DATASET RECORDS:
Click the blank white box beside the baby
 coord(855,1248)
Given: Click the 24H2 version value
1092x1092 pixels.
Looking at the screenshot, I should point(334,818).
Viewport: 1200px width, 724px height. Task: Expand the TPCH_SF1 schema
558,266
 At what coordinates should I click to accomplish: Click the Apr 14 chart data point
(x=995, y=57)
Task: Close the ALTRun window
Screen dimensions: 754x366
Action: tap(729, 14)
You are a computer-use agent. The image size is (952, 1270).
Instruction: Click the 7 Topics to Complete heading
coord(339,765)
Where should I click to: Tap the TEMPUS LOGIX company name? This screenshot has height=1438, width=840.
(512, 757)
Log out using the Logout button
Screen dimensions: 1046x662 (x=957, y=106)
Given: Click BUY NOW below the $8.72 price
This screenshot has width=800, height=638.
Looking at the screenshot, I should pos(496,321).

GIVEN EXERCISE: Copy every one of the lines above word for word, without changing anything.

THE REPLY:
Click the blank white box beside the baby
 coord(855,1248)
Given: Click the 24H2 version value
1092x1092 pixels.
Looking at the screenshot, I should point(334,818).
Viewport: 1200px width, 724px height. Task: Expand the TPCH_SF1 schema
558,266
 At what coordinates should I click to accomplish: Click the Apr 14 chart data point
(x=995, y=57)
Task: Close the ALTRun window
Screen dimensions: 754x366
Action: tap(729, 14)
You are a computer-use agent. The image size is (952, 1270).
Instruction: Click the 7 Topics to Complete heading
coord(339,765)
Where should I click to: Tap the TEMPUS LOGIX company name? This screenshot has height=1438, width=840.
(512, 757)
Log out using the Logout button
Screen dimensions: 1046x662 (x=957, y=106)
Given: Click BUY NOW below the $8.72 price
This screenshot has width=800, height=638.
Looking at the screenshot, I should pos(496,321).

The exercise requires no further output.